(Stored data entries)
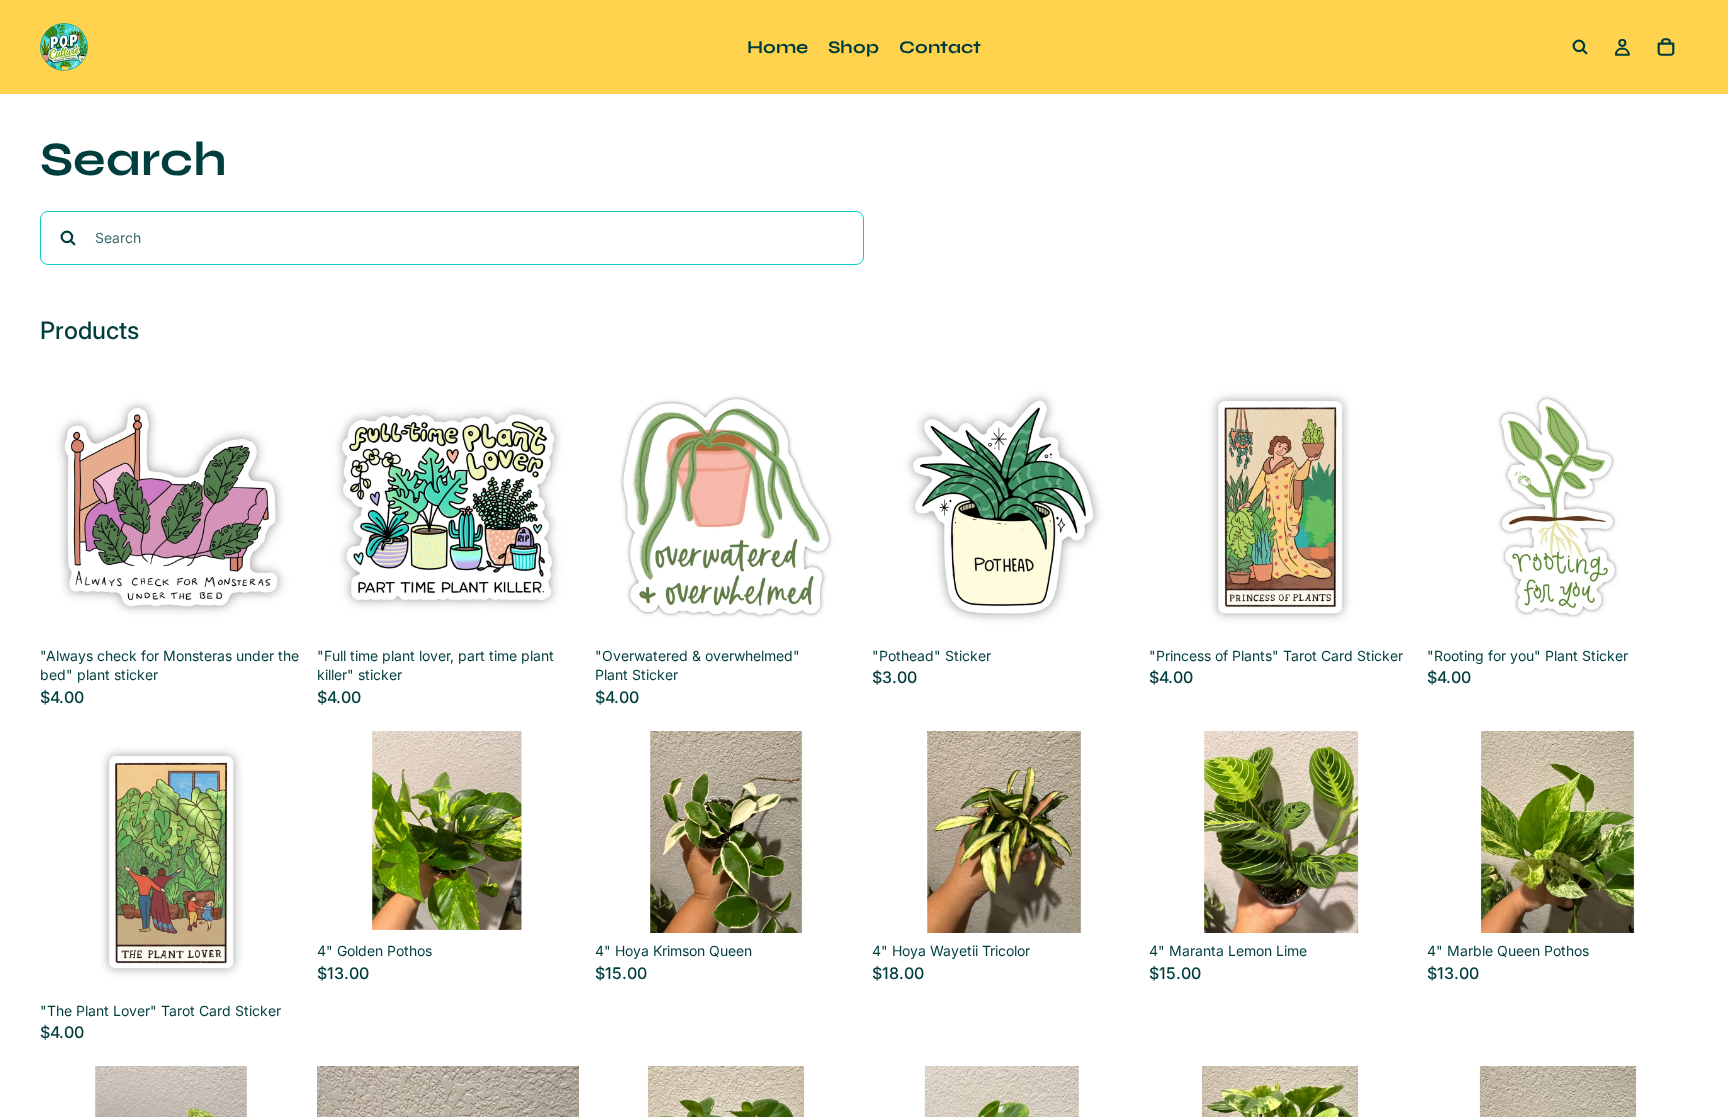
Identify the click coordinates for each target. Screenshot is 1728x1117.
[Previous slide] (347, 832)
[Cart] (1666, 47)
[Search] (1580, 47)
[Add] (271, 607)
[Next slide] (549, 832)
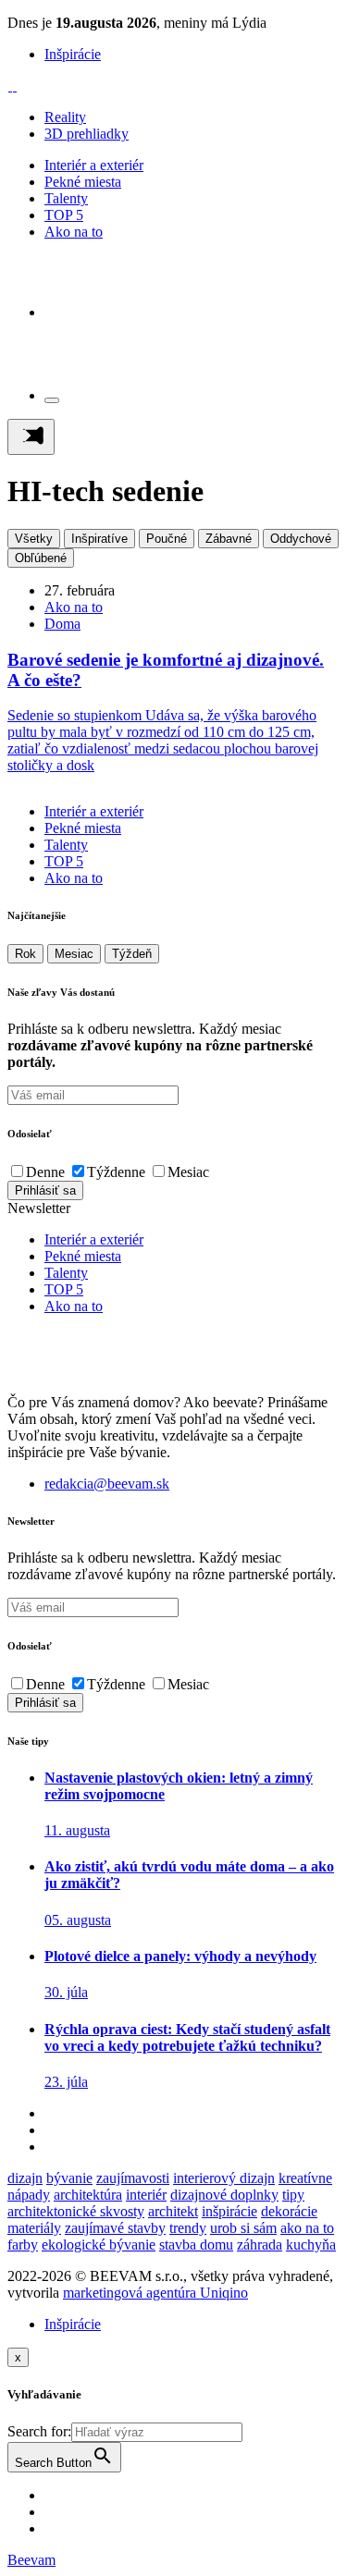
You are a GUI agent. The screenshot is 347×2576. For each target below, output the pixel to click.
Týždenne (116, 1172)
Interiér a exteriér (93, 165)
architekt (173, 2211)
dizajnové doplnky (224, 2194)
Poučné (166, 539)
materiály (34, 2228)
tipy (293, 2194)
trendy (187, 2228)
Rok (25, 954)
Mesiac (74, 954)
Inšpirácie (72, 54)
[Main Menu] (31, 437)
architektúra (88, 2194)
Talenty (66, 198)
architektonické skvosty (75, 2211)
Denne (45, 1172)
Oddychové (300, 539)
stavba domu (196, 2244)
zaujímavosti (132, 2178)
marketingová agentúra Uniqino (155, 2292)
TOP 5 (63, 215)
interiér (146, 2194)
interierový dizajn (224, 2178)
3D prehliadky (86, 133)
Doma (62, 624)
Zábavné (228, 539)
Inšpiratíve (99, 539)
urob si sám (243, 2228)
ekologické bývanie (98, 2244)
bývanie (69, 2178)
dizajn (25, 2178)
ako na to (307, 2228)
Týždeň (132, 954)
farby (22, 2244)
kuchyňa (311, 2244)
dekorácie (289, 2211)
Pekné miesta (82, 182)
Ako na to (73, 231)
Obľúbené (41, 558)
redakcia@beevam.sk (106, 1483)
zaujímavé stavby (115, 2228)
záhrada (259, 2244)
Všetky (34, 539)
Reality (65, 117)
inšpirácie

ASSIGNED TASK:
The task calls for repeating each line above exactly while excluding the pictures.

EXERCISE RESPONSE:
Identify the click coordinates for each target. Screenshot is 1728x1117.
[Previous slide] (347, 832)
[Cart] (1666, 47)
[Search] (1580, 47)
[Add] (271, 607)
[Next slide] (549, 832)
You are a GUI agent. The screenshot is 347×2576. For each target below, output the pixel to click.
Týždenne (116, 1172)
Interiér a exteriér (93, 165)
architekt (173, 2211)
dizajnové doplnky (224, 2194)
Poučné (166, 539)
materiály (34, 2228)
tipy (293, 2194)
trendy (187, 2228)
Rok (25, 954)
Mesiac (74, 954)
Inšpirácie (72, 54)
[Main Menu] (31, 437)
architektúra (88, 2194)
Talenty (66, 198)
architektonické skvosty (75, 2211)
Denne (45, 1172)
Oddychové (300, 539)
stavba domu (196, 2244)
zaujímavosti (132, 2178)
marketingová agentúra Uniqino (155, 2292)
TOP 5 (63, 215)
interiér (146, 2194)
interierový dizajn (224, 2178)
3D prehliadky (86, 133)
Doma (62, 624)
Zábavné (228, 539)
Inšpiratíve (99, 539)
urob si sám (243, 2228)
ekologické bývanie (98, 2244)
bývanie (69, 2178)
dizajn (25, 2178)
ako na to (307, 2228)
Týždeň (132, 954)
farby (22, 2244)
kuchyňa (311, 2244)
dekorácie (289, 2211)
Pekné miesta (82, 182)
Ako na to (73, 231)
Obľúbené (41, 558)
redakcia@beevam.sk (106, 1483)
zaujímavé stavby (115, 2228)
záhrada (259, 2244)
Všetky (34, 539)
Reality (65, 117)
inšpirácie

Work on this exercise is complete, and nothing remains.